Steinkohle ist zum einen ein wichtiger Rohstoff für die Kokserzeugung, die wiederum ein unverzichtbares Material für die Stahlherstellung in Hochöfen ist. Die Kokserzeugung konzentriert sich nach wie vor auf Schlesien, das industrielle Herz Polens. Obwohl in ganz Europa Technologien zur Stahlherstellung auf Wasserstoffbasis entwickelt werden, dominiert nach wie vor die Hochofenproduktion. Solange dies der Fall ist, könnte die Sicherung einer stabilen, nicht aus Russland stammenden Quelle für hochwertige Kokskohle als strategischer Vorteil für die europäische Industrie angesehen werden.

Mit Blick in die Zukunft, ist die potenzielle Gewinnung kritischer Rohstoffe und Seltenerdelemente aus Kohlevorkommen und Bergbauabfällen zu nennen. 

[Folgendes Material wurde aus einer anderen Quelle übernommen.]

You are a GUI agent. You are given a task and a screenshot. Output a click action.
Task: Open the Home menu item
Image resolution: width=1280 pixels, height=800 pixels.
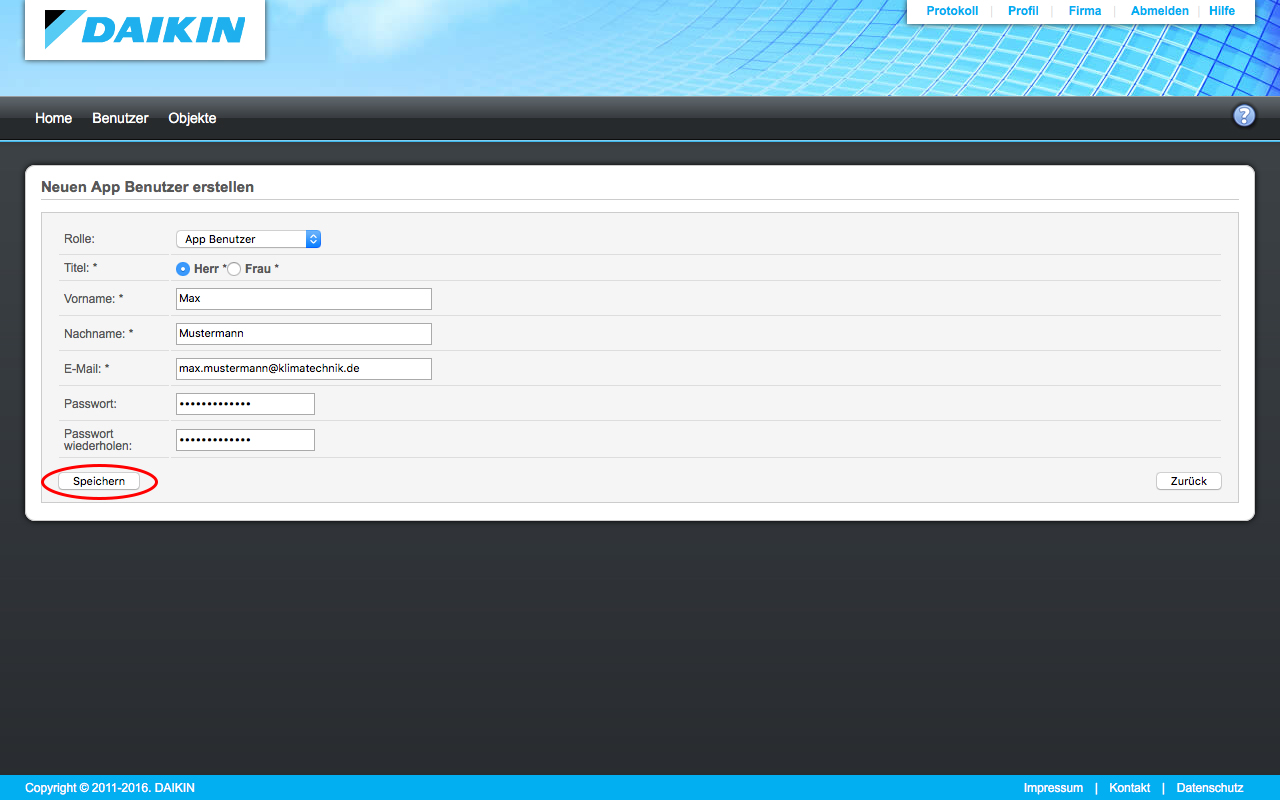pyautogui.click(x=53, y=118)
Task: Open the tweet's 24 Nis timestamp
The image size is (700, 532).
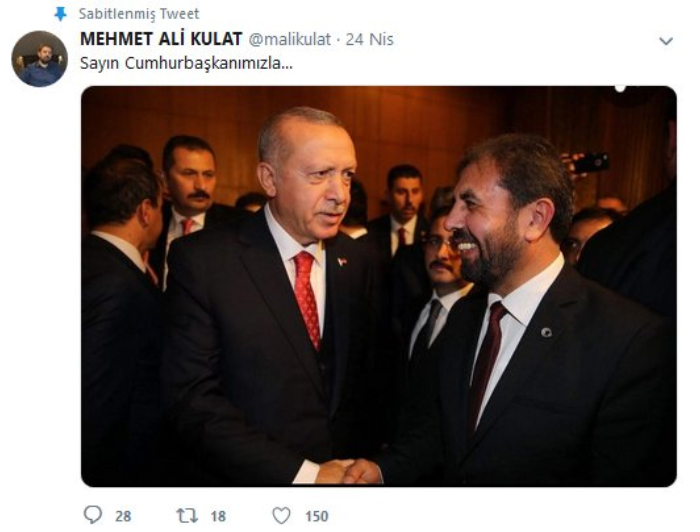Action: coord(369,39)
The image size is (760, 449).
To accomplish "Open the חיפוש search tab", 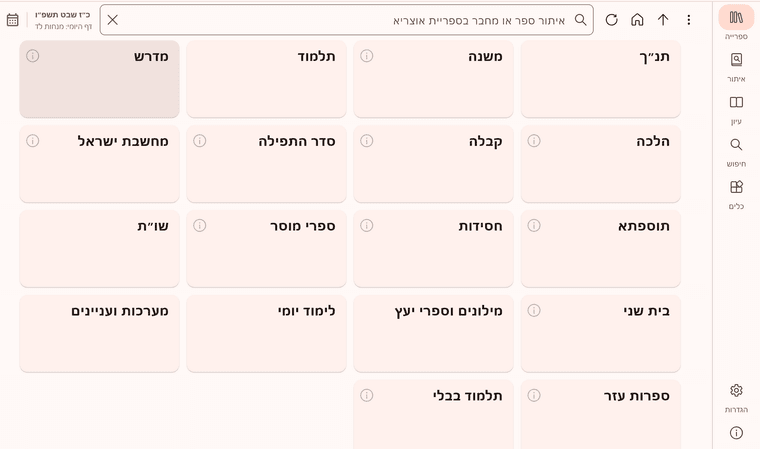I will click(736, 151).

Die Europäische Union listet 34 kritische Rohstoffe auf, die für fortschrittliche Technologien wie Batterien, Elektronik, Verteidigungssysteme und Infrastruktur für erneuerbare Energien unerlässlich sind. Da viele dieser Materialien in großem Umfang aus China importiert werden, ist die EU bestrebt, ihre Lieferketten zu diversifizieren und die heimische Produktion zu stärken.

Umstrittene Projekte in Grönland verdeutlichen die geopolitische Dringlichkeit der Sicherung solcher Materialien. Auch Kohleflöze und die damit verbundenen Abfallströme können wirtschaftlich relevante Mengen kritischer Elemente enthalten.

Ausländische Unternehmen zeigen ein wachsendes Interesse am Potenzial Polens in diesem Bereich. So hat das ukrainische Unternehmen Coal Energy Investitionsmöglichkeiten geprüft, während das kanadische Unternehmen Mkango und Grupa Azoty Puławy ein Projekt zur Trennung von Seltenen Erden in Puławy entwickeln.

Krzysztof Galos, Polens Chefgeologe und Mitglied des Europäischen Ausschusses für kritische Rohstoffe, erklärt: „Aufgrund der langen Dauer von Investitionsprozessen, insbesondere im Bergbausektor, werden die Auswirkungen nicht sofort spürbar sein. Mittelfristig könnten sie jedoch erheblich sein. Wir müssen die Gewinnung, Verarbeitung und das Recycling kritischer Rohstoffe innerhalb der EU steigern, die Versorgungswege diversifizieren und angemessene strategische Reserven aufbauen.“

Unterm Strich würde sich der Fokus des Kohlesektors damit von Menge auf Wert verschieben. Statt Kohle als Energiequelle zu verteidigen, könnte Polen ausgewählte Bergbauaktivitäten als Beitrag zur strategischen Rohstoffautonomie der EU neu positionieren. Das würde die Industrie nicht in ihrer klassischen Form konservieren – könnte aber eine wirtschaftlich nüchternere und geopolitisch besser passende Grundlage schaffen, um Know-how, Infrastruktur und Beschäftigung in den Regionen zu sichern.